• WHAT THE EXERCISE ASKS
Reproduce everything from the start of the lines down to the line containing "Looking at the", changing "canister" to "cylinder" and keeping all else unchanged.

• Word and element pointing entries
* START *

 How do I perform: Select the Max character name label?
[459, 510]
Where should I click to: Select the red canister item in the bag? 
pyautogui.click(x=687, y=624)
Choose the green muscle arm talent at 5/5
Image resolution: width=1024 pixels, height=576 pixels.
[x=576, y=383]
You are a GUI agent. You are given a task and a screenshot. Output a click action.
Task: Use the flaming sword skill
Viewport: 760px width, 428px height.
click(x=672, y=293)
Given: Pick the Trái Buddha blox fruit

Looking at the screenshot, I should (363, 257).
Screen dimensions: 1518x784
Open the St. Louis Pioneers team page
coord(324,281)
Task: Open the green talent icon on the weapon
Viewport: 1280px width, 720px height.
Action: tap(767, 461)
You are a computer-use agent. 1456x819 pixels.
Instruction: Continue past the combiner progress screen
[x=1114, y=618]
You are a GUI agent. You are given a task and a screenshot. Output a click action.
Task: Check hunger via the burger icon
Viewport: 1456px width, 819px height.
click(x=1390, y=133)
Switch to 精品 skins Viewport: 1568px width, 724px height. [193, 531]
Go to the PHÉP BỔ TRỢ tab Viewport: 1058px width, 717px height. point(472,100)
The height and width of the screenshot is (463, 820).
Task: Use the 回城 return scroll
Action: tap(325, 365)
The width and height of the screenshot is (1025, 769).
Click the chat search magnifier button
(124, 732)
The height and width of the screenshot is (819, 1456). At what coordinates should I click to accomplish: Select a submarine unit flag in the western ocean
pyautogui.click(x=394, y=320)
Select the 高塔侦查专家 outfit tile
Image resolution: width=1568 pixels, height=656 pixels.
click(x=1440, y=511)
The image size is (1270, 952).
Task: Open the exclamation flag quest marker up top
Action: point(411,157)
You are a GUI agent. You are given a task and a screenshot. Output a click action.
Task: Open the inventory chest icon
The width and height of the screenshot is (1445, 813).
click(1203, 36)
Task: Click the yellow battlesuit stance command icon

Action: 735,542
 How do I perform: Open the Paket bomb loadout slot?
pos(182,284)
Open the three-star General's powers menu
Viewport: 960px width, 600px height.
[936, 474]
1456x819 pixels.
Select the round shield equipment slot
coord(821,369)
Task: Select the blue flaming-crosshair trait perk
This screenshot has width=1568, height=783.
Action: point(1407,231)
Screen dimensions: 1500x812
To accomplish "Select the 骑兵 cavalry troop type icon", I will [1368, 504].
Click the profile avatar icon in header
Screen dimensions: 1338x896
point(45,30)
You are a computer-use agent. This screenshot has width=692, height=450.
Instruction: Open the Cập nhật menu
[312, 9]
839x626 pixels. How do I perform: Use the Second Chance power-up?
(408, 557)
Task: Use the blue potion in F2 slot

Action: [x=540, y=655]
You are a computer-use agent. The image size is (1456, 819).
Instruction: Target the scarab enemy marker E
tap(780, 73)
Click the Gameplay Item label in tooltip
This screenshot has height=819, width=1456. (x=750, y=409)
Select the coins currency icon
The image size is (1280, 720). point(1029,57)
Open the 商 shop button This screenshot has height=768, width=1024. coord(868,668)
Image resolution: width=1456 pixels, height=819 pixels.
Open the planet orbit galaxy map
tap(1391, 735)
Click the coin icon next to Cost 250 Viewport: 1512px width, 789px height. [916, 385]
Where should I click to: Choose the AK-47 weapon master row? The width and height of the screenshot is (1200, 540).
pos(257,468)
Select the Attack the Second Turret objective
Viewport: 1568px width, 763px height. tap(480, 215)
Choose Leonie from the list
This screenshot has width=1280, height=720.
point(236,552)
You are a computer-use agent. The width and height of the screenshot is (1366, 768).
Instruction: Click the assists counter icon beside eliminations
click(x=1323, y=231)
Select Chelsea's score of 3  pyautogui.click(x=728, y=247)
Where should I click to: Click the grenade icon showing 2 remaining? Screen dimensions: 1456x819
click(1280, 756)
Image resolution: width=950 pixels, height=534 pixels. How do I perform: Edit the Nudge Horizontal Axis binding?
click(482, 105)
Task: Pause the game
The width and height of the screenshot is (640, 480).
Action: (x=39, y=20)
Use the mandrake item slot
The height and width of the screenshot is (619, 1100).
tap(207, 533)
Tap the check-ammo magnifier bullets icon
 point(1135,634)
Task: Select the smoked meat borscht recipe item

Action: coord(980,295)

* END *

• TASK OUTPUT
 How do I perform: Select the Max character name label?
[459, 510]
Where should I click to: Select the red cylinder item in the bag? 
pyautogui.click(x=687, y=624)
Choose the green muscle arm talent at 5/5
Image resolution: width=1024 pixels, height=576 pixels.
[x=576, y=383]
You are a GUI agent. You are given a task and a screenshot. Output a click action.
Task: Use the flaming sword skill
Viewport: 760px width, 428px height.
click(x=672, y=293)
Given: Pick the Trái Buddha blox fruit

Looking at the screenshot, I should (363, 257).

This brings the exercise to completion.